**YOUR GOAL:**
Count the lines in the material below that contain the word "Viewport", and reply with the number alone.

··· RECORD EXTRACTS ···

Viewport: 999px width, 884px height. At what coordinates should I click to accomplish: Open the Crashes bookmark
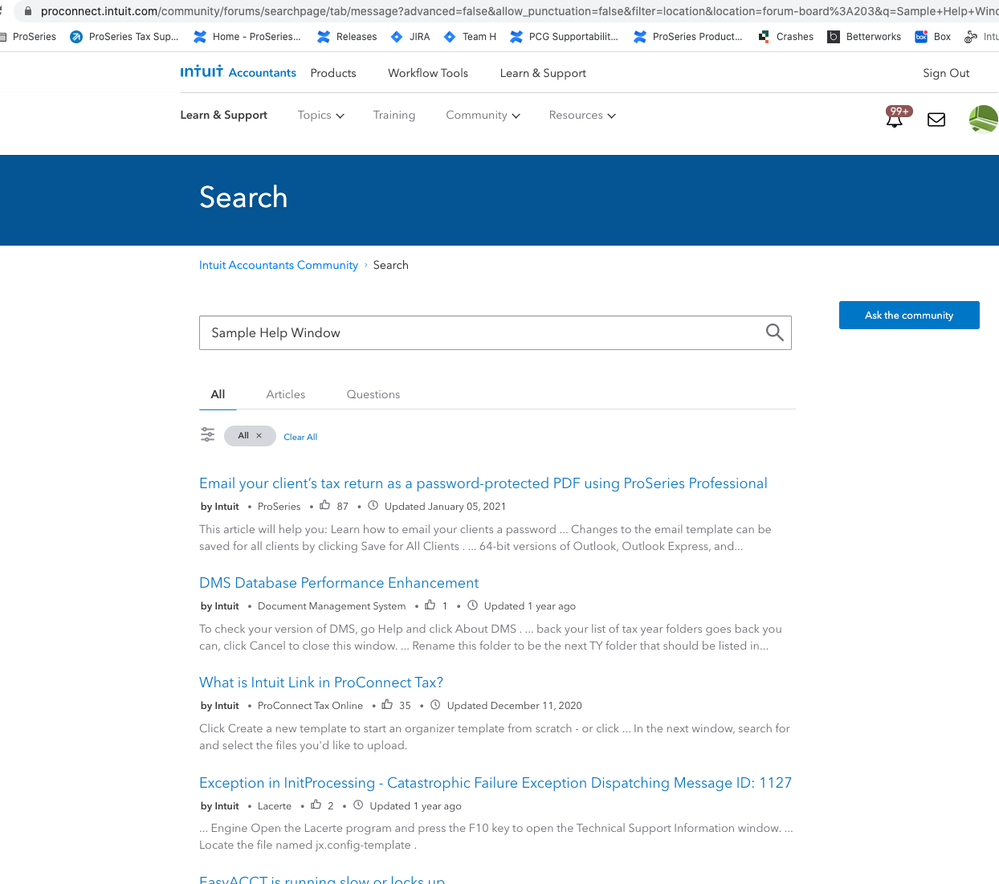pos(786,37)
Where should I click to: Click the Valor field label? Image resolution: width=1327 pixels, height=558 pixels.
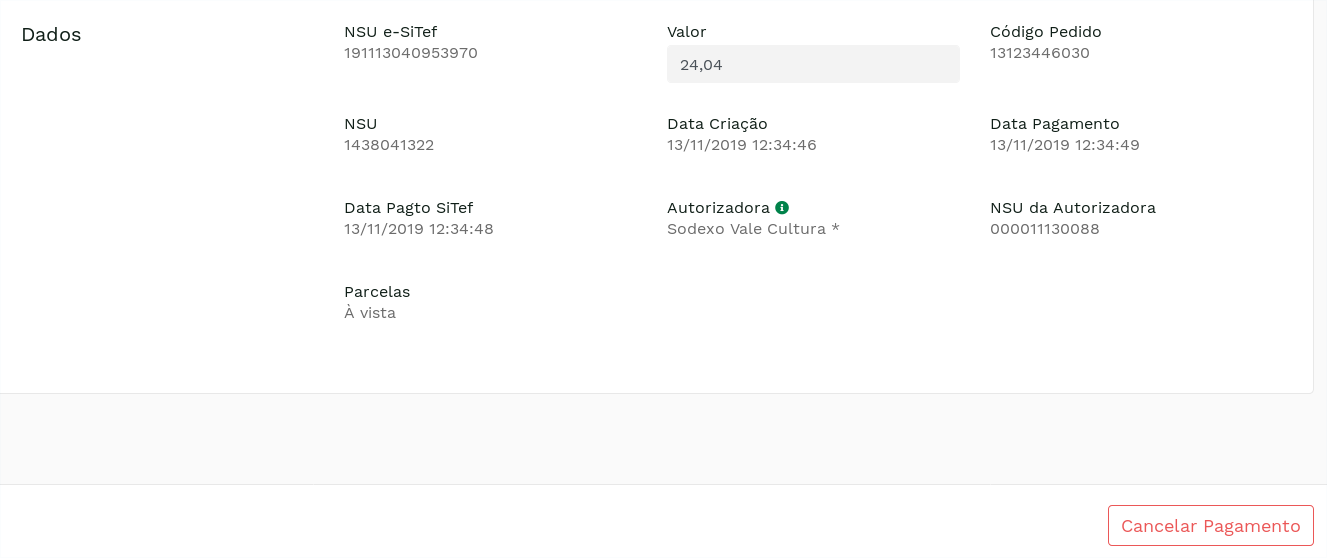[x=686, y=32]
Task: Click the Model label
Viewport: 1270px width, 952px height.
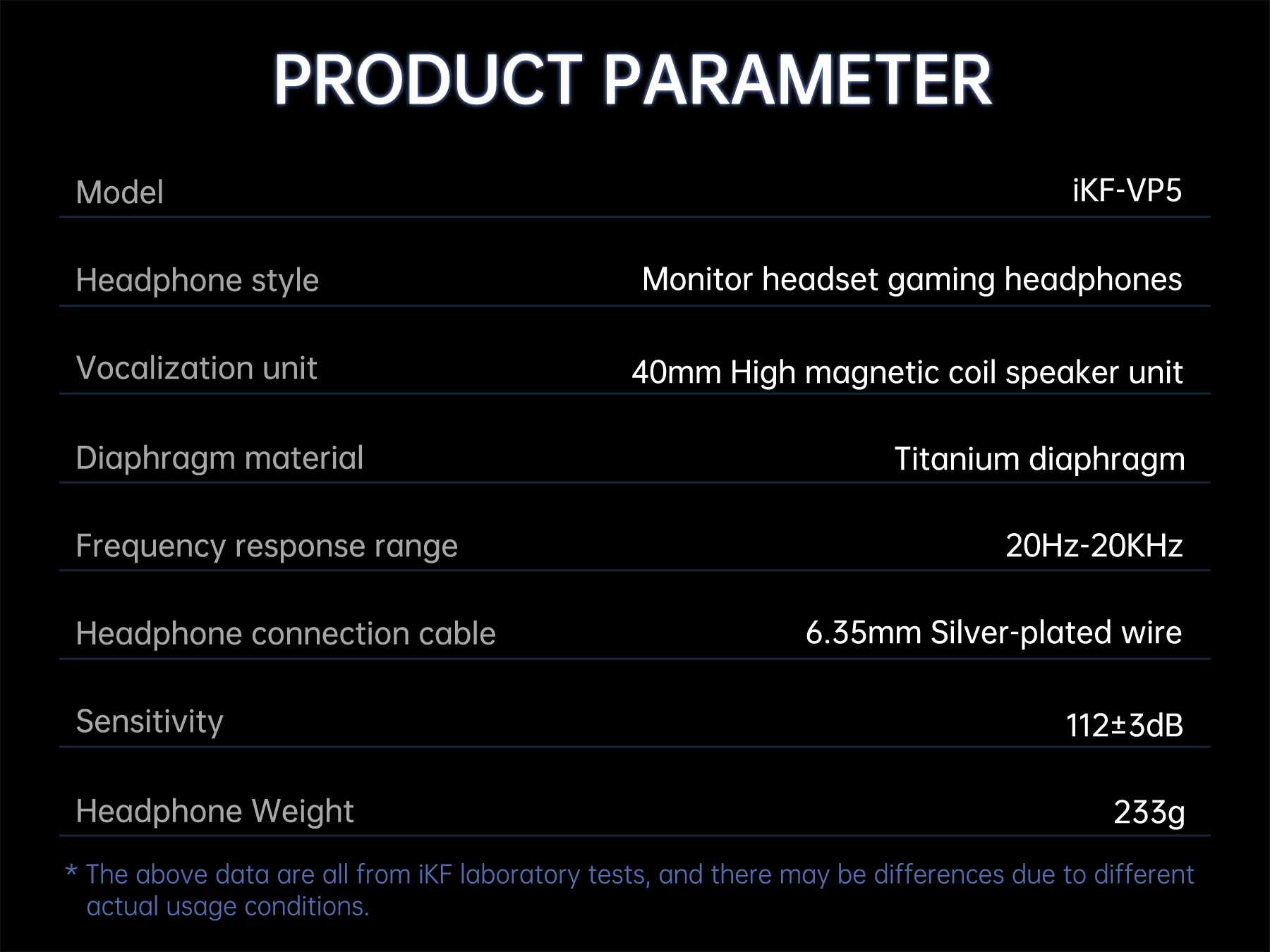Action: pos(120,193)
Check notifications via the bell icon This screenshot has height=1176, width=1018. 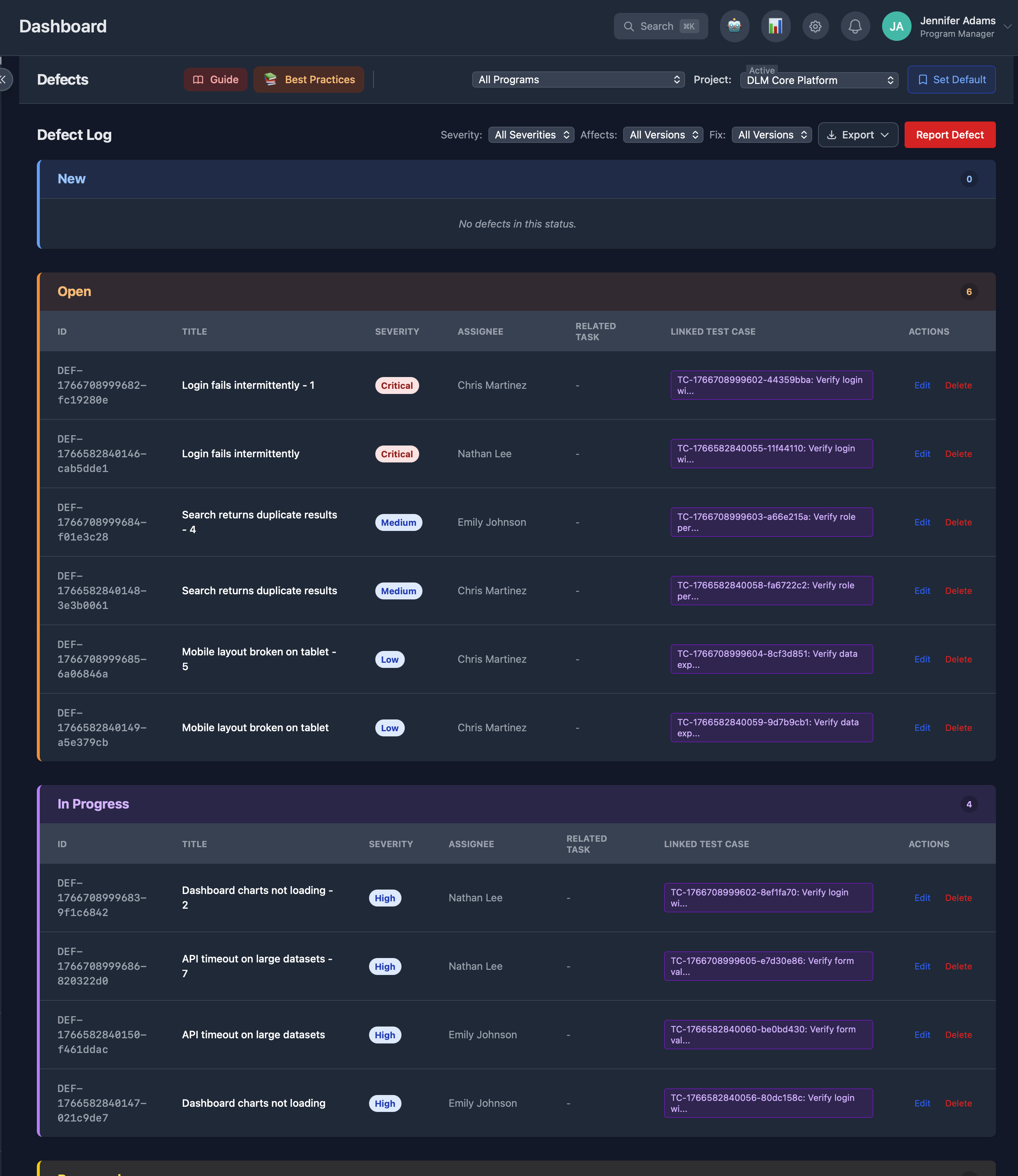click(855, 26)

···

**TASK SOLUTION:**
2